1. Smoothie buah dan sayur
Smoothie tetap menjadi juara praktis untuk menambah serat saat sahur atau berbuka. Anda bisa memadukan pisang, pepaya, atau mangga dengan bayam atau sawi hijau tanpa disaring agar seratnya tetap utuh. Tambahan chia seed bisa memperkaya tekstur sekaligus kandungan seratnya. Rasanya tetap manis alami, mengutip Health, Selasa, 3 Maret, dengan kandungan manfaat jauh lebih besar dibanding sirup berwarna-warni.
2. Jus pir tanpa disaring
Pir termasuk buah tinggi serat, terutama jika daging buahnya tidak disaring. Saat Anda membuat jus pir dengan blender lalu langsung diminum, seratnya tetap bekerja membantu pergerakan usus. Rasanya ringan dan menyegarkan untuk berbuka setelah seharian menahan haus. Minuman ini juga membantu menjaga rasa kenyang lebih lama.

3. Smoothie beri
Jika Anda menemukan stroberi atau blueberry segar di pasar modern, jadikan smoothie tanpa penyaringan sebagai pilihan takjil. Buah beri mengandung serat cukup tinggi sekaligus kaya antioksidan. Teksturnya yang sedikit kental justru menjadi tanda bahwa seratnya masih utuh. Ini pilihan manis alami yang lebih bersahabat bagi pencernaan Anda.
4. Smoothie alpukat
Alpukat adalah bintang takjil lokal yang sudah sangat akrab di Indonesia. Selain creamy dan mengenyangkan, buah ini juga mengandung serat yang membantu melancarkan sistem cerna. Agar lebih sehat, batasi penggunaan gula kental manis dan gantilah dengan sedikit madu atau kurma. Anda tetap mendapatkan cita rasa lembut dengan manfaat maksimal.
5. Air kelapa muda dengan dagingnya
Air kelapa muda memang bukan sumber serat tinggi, tetapi daging kelapanya mengandung serat yang cukup membantu. Saat Anda menikmati air kelapa bersama kerokan dagingnya, tubuh tidak hanya terhidrasi tetapi juga mendapat tambahan serat ringan. Ini bisa menjadi alternatif takjil segar yang lebih alami dibanding minuman bersirup. Pilihan ini terasa seperti tropis dalam satu gelas.
BACA JUGA:
6. Smoothie kurma dan pisang
Kurma adalah ikon Ramadan dan ternyata juga mengandung serat yang baik untuk pencernaan. Saat diblender bersama pisang dan susu rendah lemak, Anda mendapatkan minuman manis alami yang mengenyangkan. Serat dari kurma membantu mencegah sembelit yang sering muncul saat pola makan berubah. Ini seperti paket lengkap energi dan kesehatan dalam satu tegukan.
7. Minuman oat hangat
Oat mengandung beta-glucan, yaitu serat larut yang baik untuk kesehatan usus dan membantu rasa kenyang lebih lama. Anda bisa membuat minuman oat hangat saat sahur atau mengolahnya menjadi oat smoothie untuk berbuka. Teksturnya lembut dan nyaman di lambung setelah seharian kosong. Pilihan ini cocok bagi Anda yang ingin takjil lebih menenangkan sekaligus bergizi.
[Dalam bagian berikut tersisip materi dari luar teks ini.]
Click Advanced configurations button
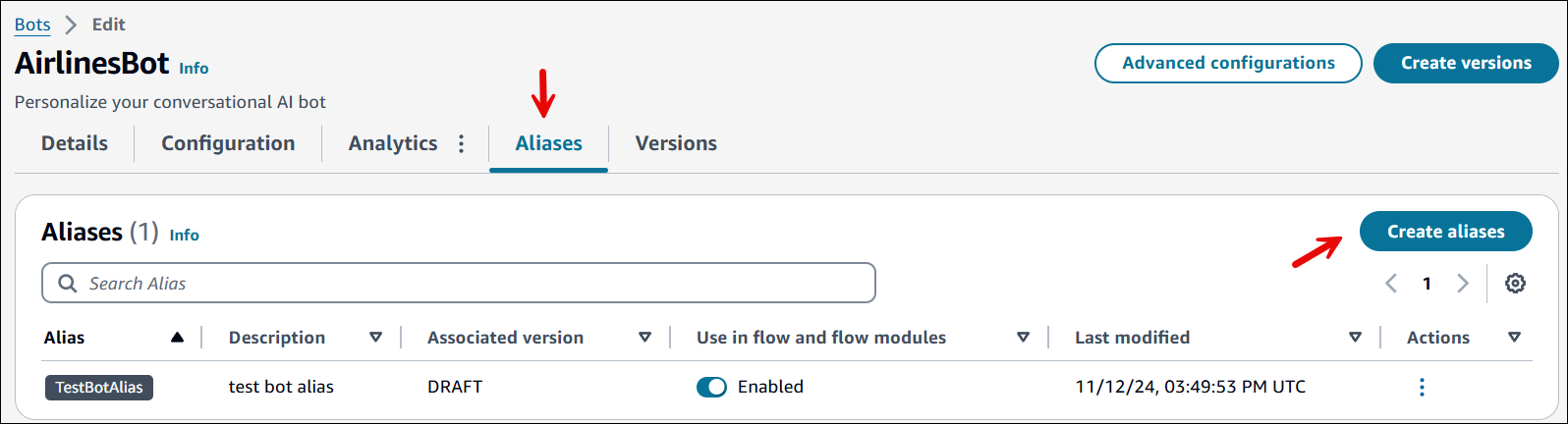Screen dimensions: 1568x424 (x=1228, y=63)
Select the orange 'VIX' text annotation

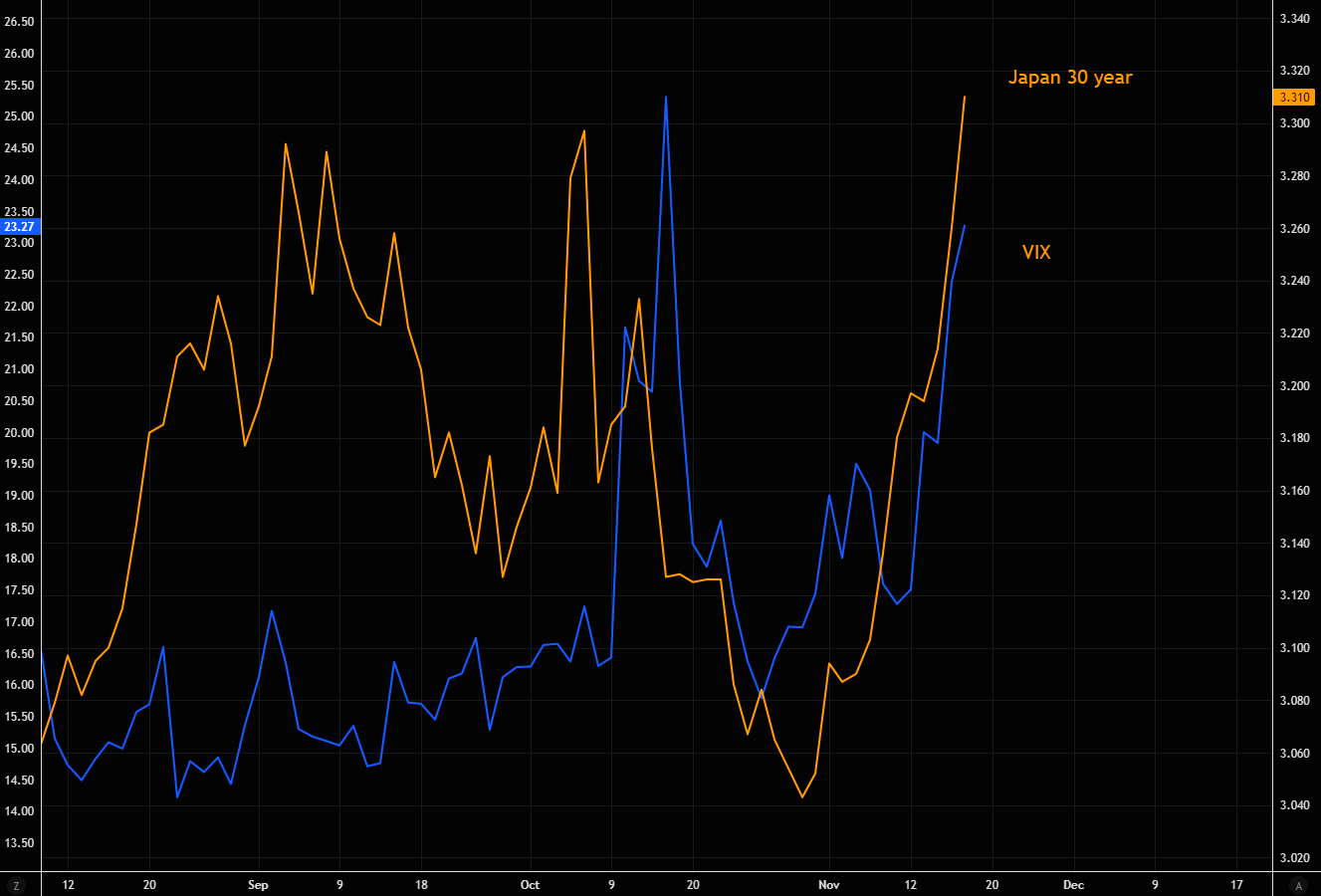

Menjaga asupan serat selama Ramadan penting agar pencernaan tetap lancar dan tubuh terasa ringan. Dengan memilih minuman tinggi serat sebagai takjil atau pelengkap sahur, Anda membantu sistem cerna bekerja lebih stabil meski jadwal makan berubah. Kuncinya bukan sekadar manis saat berbuka, tetapi cerdas dalam memilih yang bermanfaat. Ramadan pun terasa lebih nyaman, tanpa drama perut yang mengganggu ibadah Anda.